4. Please, use whitespaces. Here are some: '             ',
take them.

> +    SERVERS[i] = 'qsync' .. i                                                  \
> +end;

5. ';' is not needed.

> + | ---
> + | ...
> +SERVERS -- print instance names
> + | ---
> + | - - qsync1
> + |   - qsync2
> + |   - qsync3
> + |   - qsync4
> + |   - qsync5
> + | ...
> +
> +math.randomseed(os.time())
> + | ---
> + | ...
> +random = function(excluded_num, total)                                         \

6. Why not 'function random(...)'? Why do you need to assign
it to a variable via '='?

> +    local r = math.random(1, total)                                            \
> +    if (r == excluded_num) then                                                \
> +        return random(excluded_num, total)                                     \
> +    end                                                                        \
> +    return r                                                                   \
> +end
> + | ---
> + | ...
> +
> +-- Set 'broken' quorum on current leader.
> +-- Write value on current leader.
> +-- Pick a random replica in a cluster.
> +-- Set 'good' quorum on it and promote to a leader.
> +-- Make sure value is there and on an old leader.
> +
> +-- Testcase setup.
> +test_run:create_cluster(SERVERS)
> + | ---
> + | ...
> +test_run:wait_fullmesh(SERVERS)
> + | ---
> + | ...
> +test_run:switch('qsync1')
> + | ---
> + | - true
> + | ...
> +_ = box.schema.space.create('sync', {is_sync=true, engine = test_run:get_cfg('engine')})
> + | ---
> + | ...
> +_ = box.space.sync:create_index('primary')
> + | ---
> + | ...
> +box.schema.user.grant('guest', 'write', 'space', 'sync')
> + | ---
> + | ...
> +test_run:switch('default')
> + | ---
> + | - true
> + | ...
> +current_leader_id = 1
> + | ---
> + | ...
> +test_run:eval(SERVERS[current_leader_id], "box.ctl.clear_synchro_queue()")
> + | ---
> + | - []
> + | ...
> +
> +SOCKET_DIR = require('fio').cwd()
> + | ---
> + | ...
> +
> +-- Testcase body.
> +for i=1,30 do                                                                  \
> +    test_run:eval(SERVERS[current_leader_id],                                  \
> +        "box.cfg{replication_synchro_quorum=6, replication_synchro_timeout=1000}") \
> +    c = netbox.connect(SOCKET_DIR..'/'..SERVERS[current_leader_id]..'.sock')   \
> +    fiber.create(function() c.space.sync:insert{i} end)                        \
> +    new_leader_id = random(current_leader_id, #SERVERS)                        \
> +    test_run:eval(SERVERS[new_leader_id],                                      \
> +        "box.cfg{replication_synchro_quorum=3, replication_synchro_timeout=0.01}") \
> +    test_run:eval(SERVERS[new_leader_id], "box.ctl.clear_synchro_queue()")     \
> +    c:close()                                                                  \
> +    replica = random(new_leader_id, #SERVERS)                                  \
> +    test_run:wait_cond(function() return test_run:eval(SERVERS[replica],       \
> +                       string.format("box.space.sync:get{%d}", i))[1] ~= nil end)  \
> +    test_run:wait_cond(function() return test_run:eval(SERVERS[current_leader_id], \
> +                       string.format("box.space.sync:get{%d}", i))[1] ~= nil end)  \
> +    new_leader_id = random(current_leader_id, #SERVERS)                        \
> +    current_leader_id = new_leader_id                                          \
> +end
> + | ---
> + | ...
> +
> +test_run:wait_cond(function() return test_run:eval('qsync1',                   \
> +                   ("box.space.sync:count()")) == 30 end)
> + | ---
> + | - false

7. I am not sure it is supposed to be false.

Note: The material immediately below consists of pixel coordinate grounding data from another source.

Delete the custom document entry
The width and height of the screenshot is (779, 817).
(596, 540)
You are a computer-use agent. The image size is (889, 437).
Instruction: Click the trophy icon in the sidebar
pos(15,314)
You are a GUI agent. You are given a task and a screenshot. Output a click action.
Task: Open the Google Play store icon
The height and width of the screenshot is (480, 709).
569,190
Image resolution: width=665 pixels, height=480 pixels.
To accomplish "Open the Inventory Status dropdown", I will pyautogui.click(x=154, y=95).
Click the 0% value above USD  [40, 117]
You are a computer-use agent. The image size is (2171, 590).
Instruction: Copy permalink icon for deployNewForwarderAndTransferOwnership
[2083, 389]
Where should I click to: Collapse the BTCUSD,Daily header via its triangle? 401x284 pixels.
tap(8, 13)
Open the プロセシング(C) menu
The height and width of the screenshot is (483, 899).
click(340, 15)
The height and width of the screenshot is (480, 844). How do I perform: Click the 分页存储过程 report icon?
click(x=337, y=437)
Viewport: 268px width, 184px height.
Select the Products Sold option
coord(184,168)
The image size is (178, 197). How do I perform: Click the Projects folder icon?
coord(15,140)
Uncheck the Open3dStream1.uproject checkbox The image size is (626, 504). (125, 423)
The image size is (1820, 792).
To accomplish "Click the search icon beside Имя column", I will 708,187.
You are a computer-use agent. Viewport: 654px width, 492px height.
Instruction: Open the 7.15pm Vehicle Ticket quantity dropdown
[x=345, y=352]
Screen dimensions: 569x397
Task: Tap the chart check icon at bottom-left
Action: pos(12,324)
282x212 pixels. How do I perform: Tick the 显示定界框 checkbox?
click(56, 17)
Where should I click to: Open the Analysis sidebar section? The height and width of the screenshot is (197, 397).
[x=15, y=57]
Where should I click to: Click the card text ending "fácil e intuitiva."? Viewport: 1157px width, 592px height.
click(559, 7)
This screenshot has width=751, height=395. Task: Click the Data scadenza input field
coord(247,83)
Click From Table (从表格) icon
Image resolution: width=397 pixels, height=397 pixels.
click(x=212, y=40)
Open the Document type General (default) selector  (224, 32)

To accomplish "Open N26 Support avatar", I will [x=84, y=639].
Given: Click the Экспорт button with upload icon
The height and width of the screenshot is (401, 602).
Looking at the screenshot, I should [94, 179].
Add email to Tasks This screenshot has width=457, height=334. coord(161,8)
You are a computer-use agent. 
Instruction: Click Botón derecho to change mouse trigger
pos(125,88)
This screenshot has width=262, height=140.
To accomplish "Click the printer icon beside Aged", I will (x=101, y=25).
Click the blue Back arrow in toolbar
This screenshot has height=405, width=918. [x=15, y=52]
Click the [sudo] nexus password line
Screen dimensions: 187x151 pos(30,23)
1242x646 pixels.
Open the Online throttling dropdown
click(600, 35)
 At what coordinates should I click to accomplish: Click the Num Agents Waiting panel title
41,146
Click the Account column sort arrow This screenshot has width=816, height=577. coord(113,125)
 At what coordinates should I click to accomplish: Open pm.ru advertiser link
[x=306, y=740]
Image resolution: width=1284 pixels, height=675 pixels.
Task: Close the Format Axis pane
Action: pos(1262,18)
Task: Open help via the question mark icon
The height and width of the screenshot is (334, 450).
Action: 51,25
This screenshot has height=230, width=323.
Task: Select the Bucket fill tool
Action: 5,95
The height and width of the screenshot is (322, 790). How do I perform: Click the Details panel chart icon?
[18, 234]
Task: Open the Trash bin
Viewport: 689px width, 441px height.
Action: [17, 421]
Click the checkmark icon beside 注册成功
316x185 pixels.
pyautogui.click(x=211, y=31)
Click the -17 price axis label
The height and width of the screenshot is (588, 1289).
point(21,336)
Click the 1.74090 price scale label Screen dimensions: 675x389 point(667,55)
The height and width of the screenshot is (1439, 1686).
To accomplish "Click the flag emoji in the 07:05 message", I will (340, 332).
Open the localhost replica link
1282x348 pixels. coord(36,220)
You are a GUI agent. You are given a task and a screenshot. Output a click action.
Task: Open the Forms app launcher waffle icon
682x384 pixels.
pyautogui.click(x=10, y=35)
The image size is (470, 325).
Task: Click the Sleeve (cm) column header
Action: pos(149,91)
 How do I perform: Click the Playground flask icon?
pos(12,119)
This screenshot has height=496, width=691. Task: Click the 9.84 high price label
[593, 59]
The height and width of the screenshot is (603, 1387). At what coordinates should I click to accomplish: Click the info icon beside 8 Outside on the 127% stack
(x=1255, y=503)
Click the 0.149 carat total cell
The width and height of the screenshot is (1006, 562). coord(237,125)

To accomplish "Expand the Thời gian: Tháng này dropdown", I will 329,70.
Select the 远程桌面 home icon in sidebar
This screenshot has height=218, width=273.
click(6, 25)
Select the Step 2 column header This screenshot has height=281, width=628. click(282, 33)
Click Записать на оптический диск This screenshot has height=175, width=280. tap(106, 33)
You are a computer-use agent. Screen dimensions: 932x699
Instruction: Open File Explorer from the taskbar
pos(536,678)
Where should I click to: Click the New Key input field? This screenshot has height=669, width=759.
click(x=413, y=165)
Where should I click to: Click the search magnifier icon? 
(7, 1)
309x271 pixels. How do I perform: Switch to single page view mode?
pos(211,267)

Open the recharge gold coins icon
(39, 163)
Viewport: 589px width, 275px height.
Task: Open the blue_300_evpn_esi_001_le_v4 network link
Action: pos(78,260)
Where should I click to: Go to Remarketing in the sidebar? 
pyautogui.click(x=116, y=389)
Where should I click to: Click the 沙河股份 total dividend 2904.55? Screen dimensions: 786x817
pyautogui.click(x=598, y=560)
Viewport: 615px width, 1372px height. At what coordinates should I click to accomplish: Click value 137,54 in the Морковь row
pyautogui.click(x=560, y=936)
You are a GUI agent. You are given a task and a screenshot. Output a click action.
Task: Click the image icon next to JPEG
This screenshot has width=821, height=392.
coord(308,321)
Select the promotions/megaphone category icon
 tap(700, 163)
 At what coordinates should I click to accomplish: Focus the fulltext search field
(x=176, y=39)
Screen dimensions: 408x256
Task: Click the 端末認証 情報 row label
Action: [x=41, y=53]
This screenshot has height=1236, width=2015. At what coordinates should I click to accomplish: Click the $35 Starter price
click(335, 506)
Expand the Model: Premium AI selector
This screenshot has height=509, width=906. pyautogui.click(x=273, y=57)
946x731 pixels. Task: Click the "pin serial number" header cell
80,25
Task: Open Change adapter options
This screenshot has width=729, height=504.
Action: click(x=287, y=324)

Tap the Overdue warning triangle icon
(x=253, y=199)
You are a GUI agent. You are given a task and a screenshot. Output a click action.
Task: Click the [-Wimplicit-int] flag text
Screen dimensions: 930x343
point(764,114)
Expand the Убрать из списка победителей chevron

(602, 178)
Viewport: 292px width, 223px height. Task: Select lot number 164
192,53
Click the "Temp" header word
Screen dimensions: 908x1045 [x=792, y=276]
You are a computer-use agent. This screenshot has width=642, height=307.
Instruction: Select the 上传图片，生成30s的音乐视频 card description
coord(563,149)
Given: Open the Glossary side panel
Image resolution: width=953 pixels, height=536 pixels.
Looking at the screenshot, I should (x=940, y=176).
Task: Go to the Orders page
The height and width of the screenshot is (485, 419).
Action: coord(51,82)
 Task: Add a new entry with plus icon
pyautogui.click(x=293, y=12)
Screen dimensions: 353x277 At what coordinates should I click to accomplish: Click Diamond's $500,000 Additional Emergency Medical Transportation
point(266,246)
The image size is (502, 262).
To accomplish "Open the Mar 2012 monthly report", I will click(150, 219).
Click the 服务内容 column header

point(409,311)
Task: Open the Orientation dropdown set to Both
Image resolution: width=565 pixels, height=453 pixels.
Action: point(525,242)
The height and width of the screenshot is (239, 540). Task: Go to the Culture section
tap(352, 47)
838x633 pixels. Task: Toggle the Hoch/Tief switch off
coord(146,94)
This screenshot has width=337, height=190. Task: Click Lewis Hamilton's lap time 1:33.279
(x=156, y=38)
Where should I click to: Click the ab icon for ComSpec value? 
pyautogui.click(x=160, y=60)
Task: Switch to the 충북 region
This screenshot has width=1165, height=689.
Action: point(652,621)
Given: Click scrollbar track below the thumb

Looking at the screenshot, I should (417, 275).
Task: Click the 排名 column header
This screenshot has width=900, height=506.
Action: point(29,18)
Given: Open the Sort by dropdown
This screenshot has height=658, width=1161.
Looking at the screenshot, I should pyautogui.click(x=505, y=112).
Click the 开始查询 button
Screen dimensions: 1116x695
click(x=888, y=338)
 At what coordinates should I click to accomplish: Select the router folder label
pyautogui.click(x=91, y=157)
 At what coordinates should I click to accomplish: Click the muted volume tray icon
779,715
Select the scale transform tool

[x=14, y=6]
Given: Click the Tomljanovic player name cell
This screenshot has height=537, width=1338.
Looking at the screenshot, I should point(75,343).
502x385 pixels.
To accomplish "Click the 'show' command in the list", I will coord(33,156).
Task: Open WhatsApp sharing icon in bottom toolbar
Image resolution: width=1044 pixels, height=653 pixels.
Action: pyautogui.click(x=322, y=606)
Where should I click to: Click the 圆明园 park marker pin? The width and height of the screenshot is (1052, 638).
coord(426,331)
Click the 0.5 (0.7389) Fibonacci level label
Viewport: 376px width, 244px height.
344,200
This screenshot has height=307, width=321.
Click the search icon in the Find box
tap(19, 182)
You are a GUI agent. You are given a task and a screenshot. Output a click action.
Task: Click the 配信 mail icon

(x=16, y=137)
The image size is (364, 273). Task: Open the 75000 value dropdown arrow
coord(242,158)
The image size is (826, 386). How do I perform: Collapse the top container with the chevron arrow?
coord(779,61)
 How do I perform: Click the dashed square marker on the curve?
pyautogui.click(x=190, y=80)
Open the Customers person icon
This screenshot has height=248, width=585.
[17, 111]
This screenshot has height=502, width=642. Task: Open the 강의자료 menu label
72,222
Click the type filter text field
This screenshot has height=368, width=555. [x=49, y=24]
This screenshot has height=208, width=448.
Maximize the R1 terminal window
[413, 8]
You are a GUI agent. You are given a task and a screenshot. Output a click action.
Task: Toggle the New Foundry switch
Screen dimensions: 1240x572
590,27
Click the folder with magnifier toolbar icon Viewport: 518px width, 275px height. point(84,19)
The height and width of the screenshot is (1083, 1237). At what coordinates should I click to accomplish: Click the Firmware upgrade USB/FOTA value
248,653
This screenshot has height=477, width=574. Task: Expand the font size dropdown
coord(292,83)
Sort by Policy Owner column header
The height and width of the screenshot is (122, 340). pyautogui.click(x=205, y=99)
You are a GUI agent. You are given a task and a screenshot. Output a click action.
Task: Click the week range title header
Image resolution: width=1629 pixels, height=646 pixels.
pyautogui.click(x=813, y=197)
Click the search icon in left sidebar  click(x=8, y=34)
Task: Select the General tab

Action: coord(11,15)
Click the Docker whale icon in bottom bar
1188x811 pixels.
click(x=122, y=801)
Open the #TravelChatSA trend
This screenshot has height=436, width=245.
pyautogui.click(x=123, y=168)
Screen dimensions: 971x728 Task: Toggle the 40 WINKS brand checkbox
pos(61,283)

If it should be -
I don't understand why. Could you elaborate please?

Also in the previous commit in the end of a test doing exactly
the same, but for leader-replica config, you wrote:

	Note: cluster may be in a broken state here due to nature of previous test.

But here you do it 30 times, and it is not broken (I hope).
So that statement wasn't true?

Besides, I get

No output during 10 seconds. Will abort after 120 seconds without output. List of workers not reporting the status:
- 001_replication [replication/qsync_random_leader.test.lua, vinyl] at var/001_replication/qsync_random_leader.result:126
- 002_replication [replication/qsync_random_leader.test.lua, memtx] at var/002_replication/qsync_random_leader.result:126
No output during 20 seconds. Will abort after 120 seconds without output. List of workers not reporting the status:
- 001_replication [replication/qsync_random_leader.test.lua, vinyl] at var/001_replication/qsync_random_leader.result:126
- 002_replication [replication/qsync_random_leader.test.lua, memtx] at var/002_replication/qsync_random_leader.result:126

on this wait_cond(). Does not look like it works.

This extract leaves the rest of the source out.